Environment Canada confirmed that the joint monitoring plan won't be testing stack emissions directly from the source. Instead, the plan will test ambient air "at some distance from sources."

Former members of the emissions research team, speaking through their union, have urged the government to allow them to measure emissions directly from stacks, in order to establish baseline data on mercury and other substances. The union said that would also allow the government to collect other information it needs to draw up credible regulations to reduce air pollution, water pollution and greenhouse gases.

Department spokesman Mark Johnson said the work done under the joint monitoring plan was meant to complement Alberta's existing regulatory approach, which uses emissions data reported by oil companies.

But the union representing the scientists said the absence of independent data will compromise the credibility of any new regulations.

With the internal team disbanded, the department now hires consultants when it needs emissions research.

"When you cut an entire group and then simply farm it out to an outside contractor that really isn't even qualified to do that work, that to me smacks of incompetence," said local union president Stephen Vanneste. "But it's also pretty mean-spirited. There's no good intention there."

The union said it is looking into possible grievances but needs one of the government scientists or engineers to make a formal complaint.

"People are very reluctant to stick their neck out because they are very much afraid—and justifiably so—that they're going to get their heads cut off," Vanneste said.

Peers, Papers and Potatoes

The Canadian government's advertising also fails to mention some of the new peer-reviewed research emerging from the oil sands as part of the new monitoring program.

Those include studies that have documented rising toxic pollution such as mercury and cancer-linked compounds around oil sands production. But in most cases, the government scientists that have produced this research were unavailable for interviews, feeding into criticism that Harper is muzzling scientists who produce inconvenient research for industry. The allegations prompted a probe launched last year by a federal watchdog.

An industry spokesman told InsideClimate News that he wasn't aware of recent cases of alleged muzzling of scientists. He said the industry supports transparency and wants scientists to provide context about their research and data, which is featured on the monitoring plan's online public website.

+++

• **Questions**:
A – According to the excerpt on oil sands emissions monitoring, what does the department now do when it needs emissions research?
B – Copy everything in the excerpt on oil sands emissions monitoring from "Department spokesman Mark" down to "a formal complaint.".
The listing comes from a separate, unrelated source.

• **Recorded data**:
+++

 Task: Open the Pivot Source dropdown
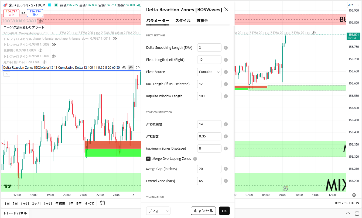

+++

• **Solution list**:
A – It hires consultants.

B –
Department spokesman Mark Johnson said the work done under the joint monitoring plan was meant to complement Alberta's existing regulatory approach, which uses emissions data reported by oil companies.

But the union representing the scientists said the absence of independent data will compromise the credibility of any new regulations.

With the internal team disbanded, the department now hires consultants when it needs emissions research.

"When you cut an entire group and then simply farm it out to an outside contractor that really isn't even qualified to do that work, that to me smacks of incompetence," said local union president Stephen Vanneste. "But it's also pretty mean-spirited. There's no good intention there."

The union said it is looking into possible grievances but needs one of the government scientists or engineers to make a formal complaint.